Comme Margaret Atwood, Sénèque a pu en faire l’expérience car la procrastination procède d’un mécanisme psychologique. Au moment où une tâche est reportée, le système de la récompense du cerveau est activé : c’est un plaisir de ne pas agir tout de suite. Or, il suffit d’observer les cobayes de laboratoire pour savoir que les animaux ont tendance à reproduire une action qui aboutit à une récompense. L’esquive peut ainsi se transformer en mauvaise habitude. « Nous ne sommes pas faits pour penser au futur car nous avons longtemps eu besoin de nous concentrer sur ce qu’ils nous fallait ici et maintenant pour survivre », explique le psychologue Hal Hershfield. Selon les recherches de ce professeur de marketing à Los Angeles, nous percevons plus notre être futur comme un étranger que comme nous-même. Quel scrupule y a-t-il donc à lui laisser les inconvénients ?

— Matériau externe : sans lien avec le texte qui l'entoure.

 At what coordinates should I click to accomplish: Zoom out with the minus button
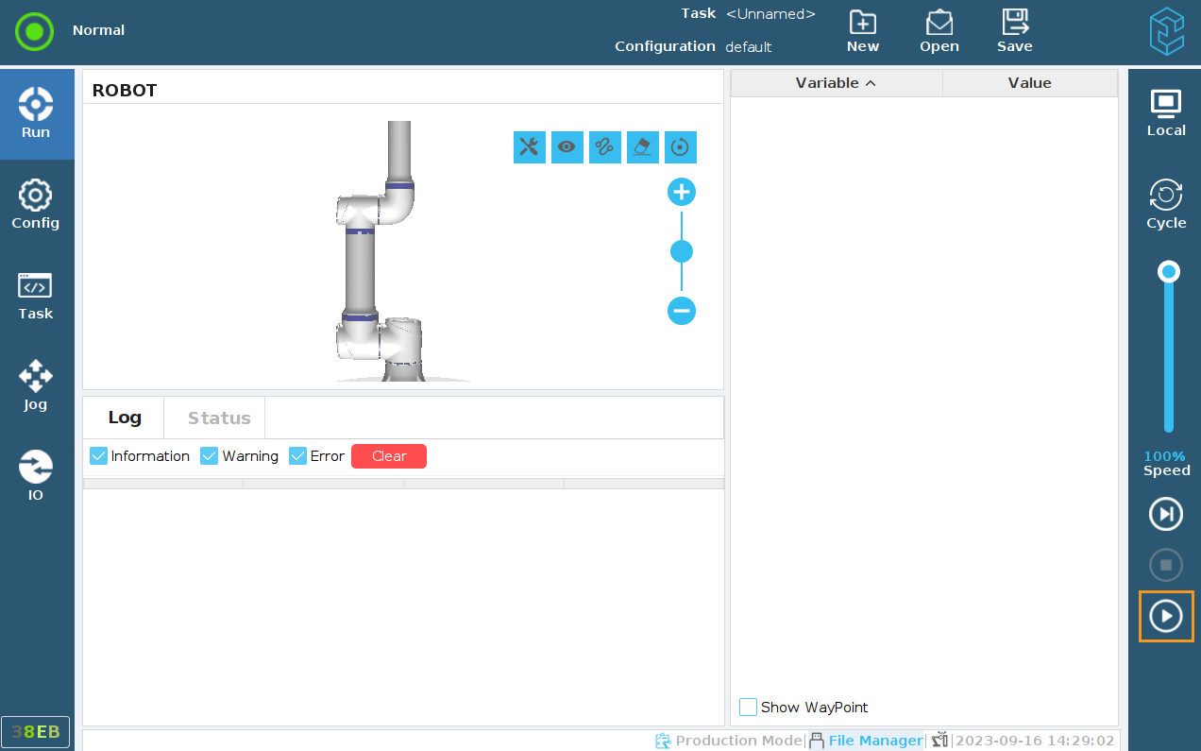(682, 311)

En août 2018, une équipe de l’université de Bochum, en Allemagne, a identifié deux zones du cerveau responsables de la prise de décision. En observant le cortex de 264 personnes, elle a constaté que ceux qui diffèrent leurs actions ont en général une plus grande amygdale. Elle est aussi moins bien connectée avec le cortex cingulaire antérieur. « Parce que ces sujets sont plus préoccupés par les conséquences négatives d’une action, ils ont tendance à hésiter et à reporter », résume un des chercheurs, Erhan Genç. Heureusement, ajoute sa collègue Caroline Schluter, « le cerveau est très adaptable et peut changer au cours de la vie ».

Compassion

Si elle devait écrire une lettre à son mari, le romancier Graeme Gibson, Margaret Atwood n’aurait pas vraiment de routine à décrire, comme le faisait Franz Kafka. Elle aime simplement marcher autour de leur maison située dans le quartier d’Annex, à Toronto, et discuter avec des voisins. Parfois, elle se rend à la bibliothèque pour donner quelques livres de son impressionnante collection. Certes, la procrastination survient certains matins, mais elle ne se livre à aucun rituel contrairement à l’ascète Haruki Murakami ou au fétichiste Ernest Hemingway. D’autres s’assoient et ferment les yeux. Ils ont raison à en croire Timothy Pychyl : « La méditation de pleine conscience entraîne un rétrécissement de l’amygdale, l’expansion du cortex pré-frontal et un affaiblissement de la connexion entre ces deux zones. »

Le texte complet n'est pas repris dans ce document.